David Seidler is, to his amazement, a hot property.  After channeling the frustration and difficulty he experienced in his early life into the creation of screen characters, based on actual historic figures, with which he shared an intimate understanding, it now looks as though Seidler has, shall we say, written his own ticket.  At 73 years old, he has a newly-invented career ahead of him.

The movie has since received 8 nominations for the British Independent Film Awards.

In an upcoming post, I'll look at the actual speech the King delivered that moved the world, along with a look at an early Colin Firth performance in a delicious 1988 thriller.

Check out the trailer for "The King's Speech" below. 

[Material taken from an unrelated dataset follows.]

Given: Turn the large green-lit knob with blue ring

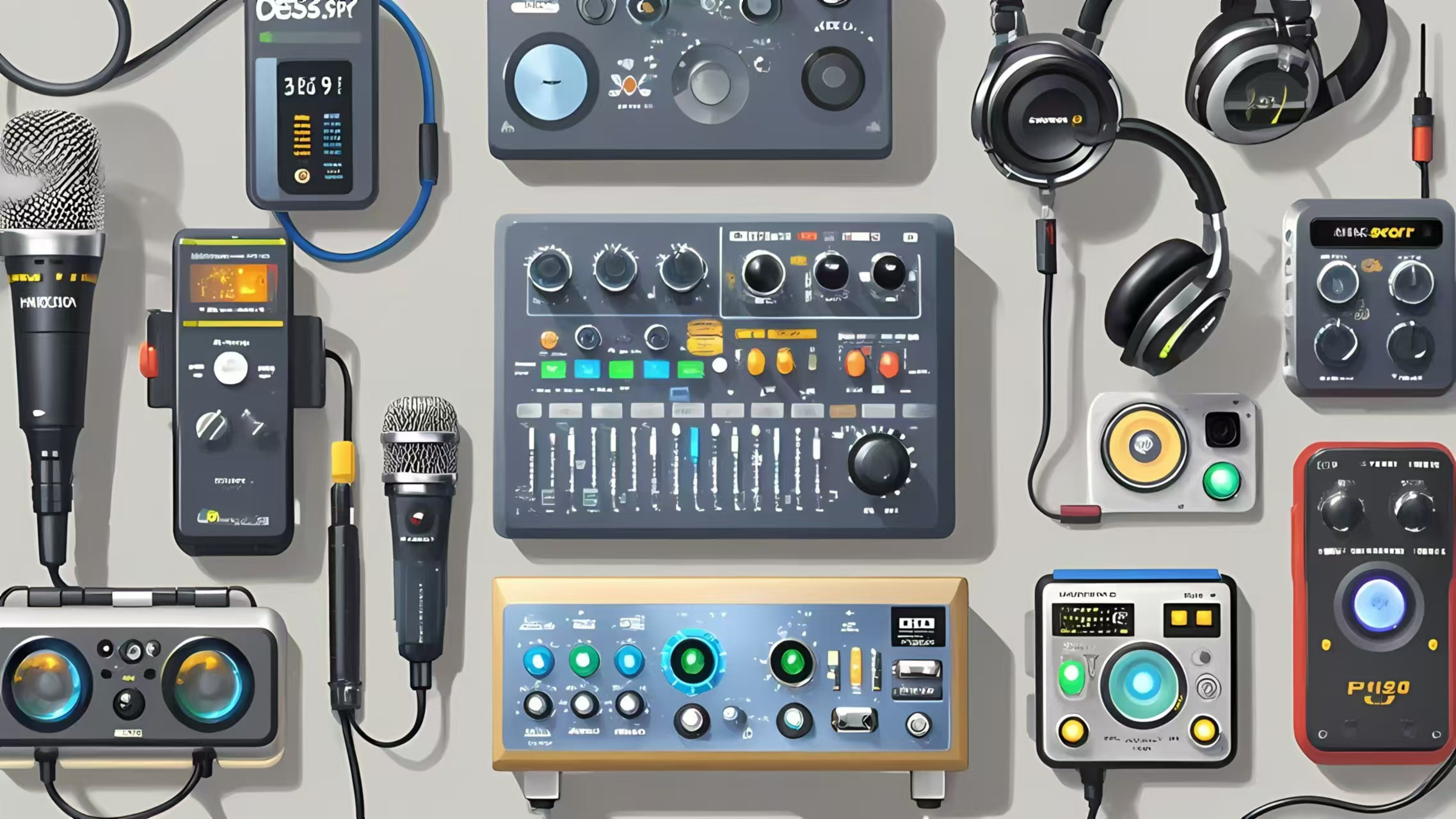Looking at the screenshot, I should point(692,661).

  1. Interesting. Who would've though that a writer for Quest for Camelot would have Oscar buzz?! Ah, the season... I remember watching the Queen Mum's funeral on TV. I'm sure Seidler paid his respects, but still...I wonder if he thought, "Oooh!" I'm sorry, but I would have, especially if I was pushing 70!

  2. Walter, I think you are dead on in Seidler's possible reaction to the Queen Mother's death...maybe a sigh of relief. I think his story is us all hope, and encouragement that age makes no difference to success.